• [Breve esercizio 1]:
Estrai dalla recensione del concerto, senza alcuna modifica, il tratto che va da "Live Music Club, Trezzo" fino a "del 24 novembre.".
• [Breve esercizio 2]:
Scrivi il seguito della recensione del concerto, partendo da dove il testo si ferma.

======== Sezione di testo ========

Live Music Club, Trezzo sull'Adda (MI), 24.11.2013Quando si dice due piccioni con una fava…
Da buon mantovano (seppur acquisito) ho imparato da tempo a covare il giusto malanimo nei confronti dei pennuti tubanti; ciò non toglie che il detto popolare trovi perfetta trasposizione pratica nella fredda serata di Trezzo sull’Adda. Una serata che mi permetterà finalmente di appiccicare sull’album dei grandi gruppi metal visti dal vivo due tra le figurine più importanti dell’intera categoria “death” (prima che mi diate del nerd, segnalo che il riferimento alle figurine è da intendersi quale mera figura retorica).
Se poi, per sovrappiù, si può ingannare l’attesa di
Carcass e
Amon Amarth con gli
Hell, l’aggettivo “imperdibile” diviene l’unico in grado di descrivere l’appuntamento del 24 novembre.
Mi accorgo presto di non essere il solo a pensarla così: giunto al parcheggio del Live alle 19:30 in punto, noto una nutrita e composta frotta di metaller confluire verso il cancello d’ingresso. La processione si rivela più lenta del previsto; fortunatamente, nell’istante in cui le mie orecchie odono un riff di chitarra familiare promanare dall’interno del locale, mi trovo ormai a pochi metri dall’approdo...
HELLAlle 20:00 spaccate, la band inglese irrompe sul palco, inaugurando la serata con
The Age of Nefarious, ottimo brano tratto dall’eccellente
Curse and Chapter, fresco di stampa. Prim’ancora di concentrarmi sugli
Hell, scorgo con soddisfazione il notevole colpo d’occhio che il locale, già pressoché gremito (sarà sold out), è in grado di offrire.
Tocca all’istrionico
David Bower, che funge da autentico catalizzatore, il compito di coinvolgere i numerosi presenti, invero accorsi per assistere all’esibizione di altre band dal sound piuttosto lontano da quello del quintetto albionico.
Detto, fatto: a petto nudo, senza t-shirt nera d’ordinanza ma con stilosa corona di spine e simpatico frustino in dotazione, il singer si danna l’anima (in tutti i sensi) per trascinare la folla, fra scatti, declamazioni, pose, mossette (molto eighties) ed esorcismi improvvisati. La performance vocale, giocata su vocalizzi altrettanto ottantiani (falsetto maligno e acuti come se piovesse), non pare risentire delle grandi energie profuse a fini di presenza scenica.
Né, d’altro canto, si risparmiano i restanti membri: la sezione ritmica, composta da
Tony Speakman al basso e
Tim Bowler alla batteria, non fa gridare al miracolo per tecnica, né riesce a mascherare dietro il pesante make up l’inesorabile incedere della senilità, ma fornisce una prestazione generosa e sanguigna; lo stesso si può dire della coppia d’asce, che ci delizia con alcuni riff di matrice NWOBHM dal grande impatto.

======== Righe di dati ========

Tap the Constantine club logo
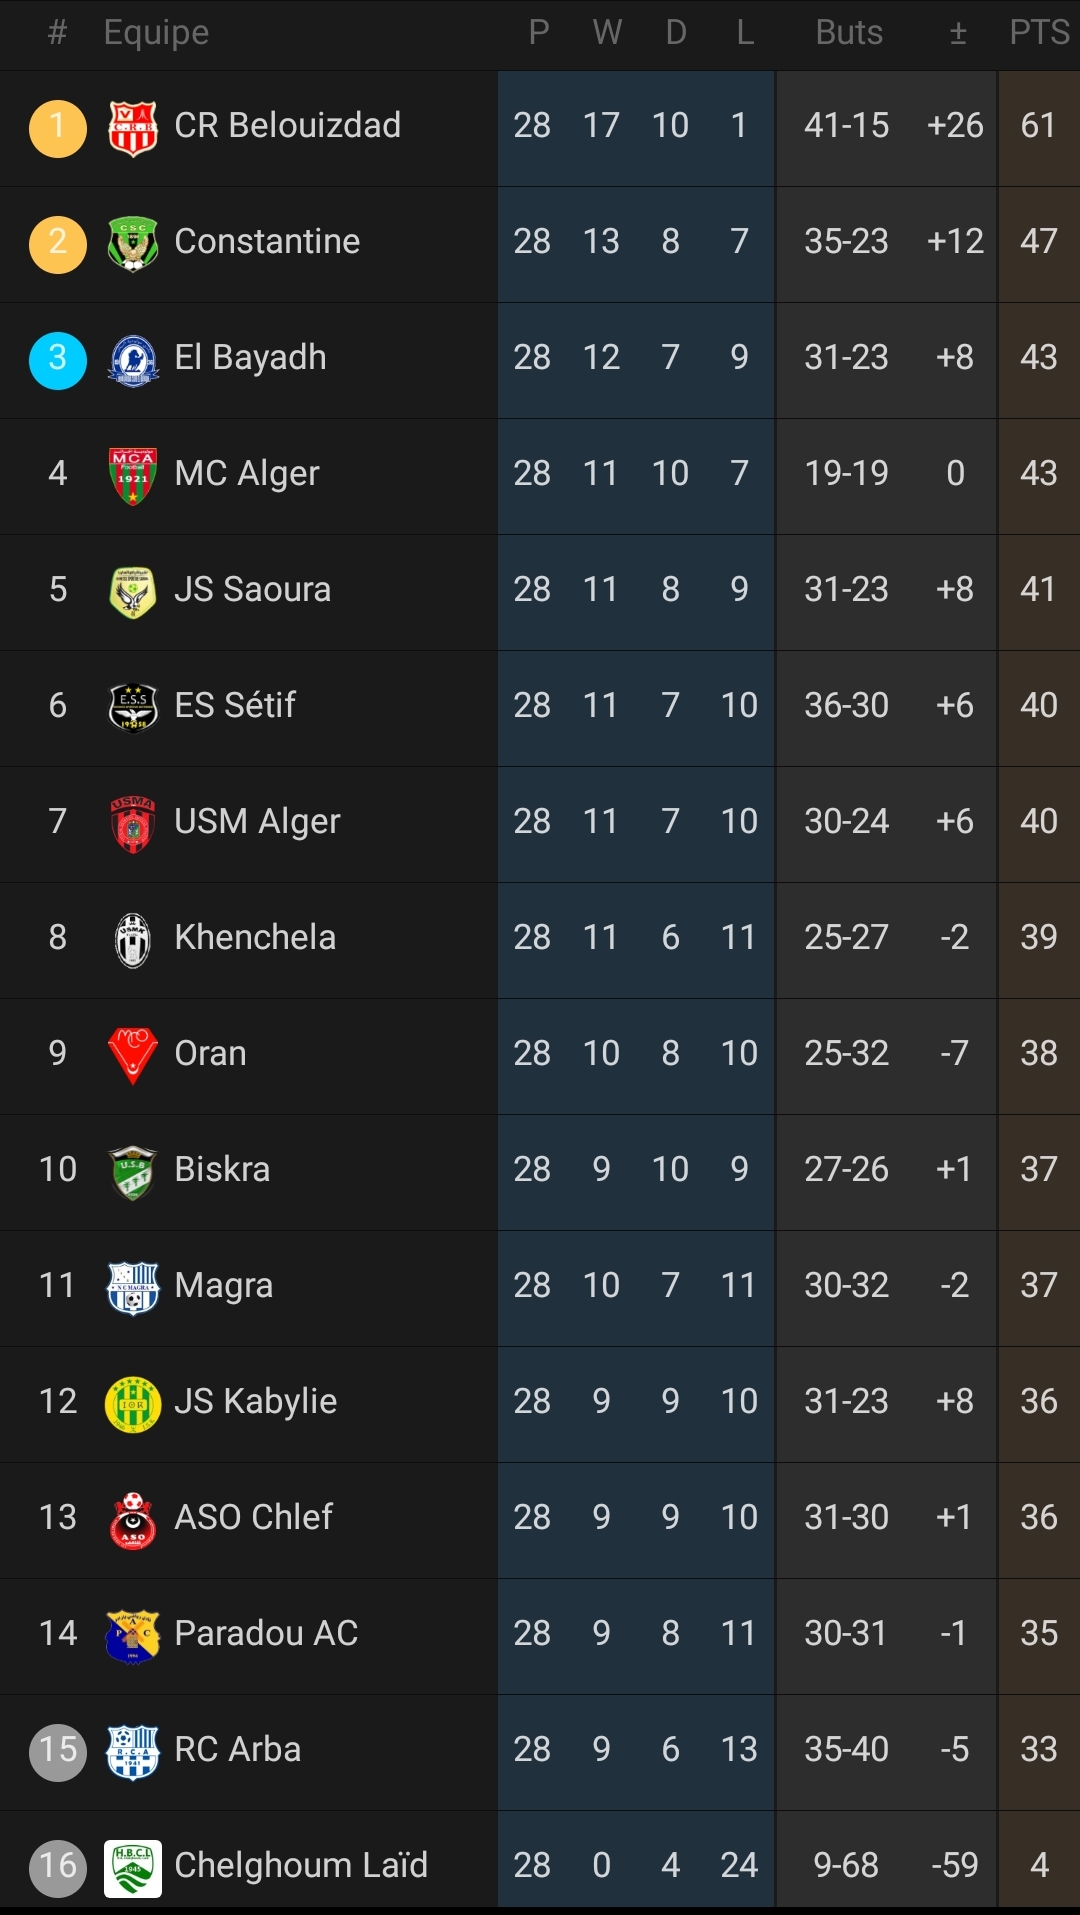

========

• [Risultato 1]:
Live Music Club, Trezzo sull'Adda (MI), 24.11.2013Quando si dice due piccioni con una fava…
Da buon mantovano (seppur acquisito) ho imparato da tempo a covare il giusto malanimo nei confronti dei pennuti tubanti; ciò non toglie che il detto popolare trovi perfetta trasposizione pratica nella fredda serata di Trezzo sull’Adda. Una serata che mi permetterà finalmente di appiccicare sull’album dei grandi gruppi metal visti dal vivo due tra le figurine più importanti dell’intera categoria “death” (prima che mi diate del nerd, segnalo che il riferimento alle figurine è da intendersi quale mera figura retorica).
Se poi, per sovrappiù, si può ingannare l’attesa di
Carcass e
Amon Amarth con gli
Hell, l’aggettivo “imperdibile” diviene l’unico in grado di descrivere l’appuntamento del 24 novembre.

• [Risultato 2]:
Come detto, gli spettatori reagiscono con crescente entusiasmo all’heavy classico imbevuto di suggestioni dark proposto dagli
Hell, i quali, evidentemente soddisfatti dell’accoglienza loro riservata, optano per un improvvisato (e gradito) bis. Dunque, dopo la bella
The Quest, si congedano con
Save Us From Those Who Would Save Us.
Gli applausi convinti al termine dello show decretano il piccolo grande trionfo di un gruppo sfortunato, che mi auguro possa togliersi ora le soddisfazioni che avrebbe meritato già trent’anni orsono.
CARCASSL’attesa è spasmodica, quasi palpabile: credo di poter affermare che ben pochi dei presenti abbiano avuto la fortuna di assistere a un live della band capace di definire i canoni del grind (prima) e del death melodico (poi) grazie ad album leggendari. Così, quando le luci si abbassano e gli speaker diffondono le note dell’intro
1985, un brivido scorre sulla schiena di chi, come il sottoscritto, attende da tempo la calata italica dei
Carcass.
Riuscite a immaginare un modo migliore di
Buried Dreams per rompere gli indugi? Il potentissimo riff che apriva
Heartwork ha il potere di stamparmi un sorriso ebete sulla faccia (peraltro già incorniciata da una cuffia da vichingo che non aiuta la causa della serietà), così come fanno le meravigliose
Incarnated Solvent Abuse e
This Mortal Coil.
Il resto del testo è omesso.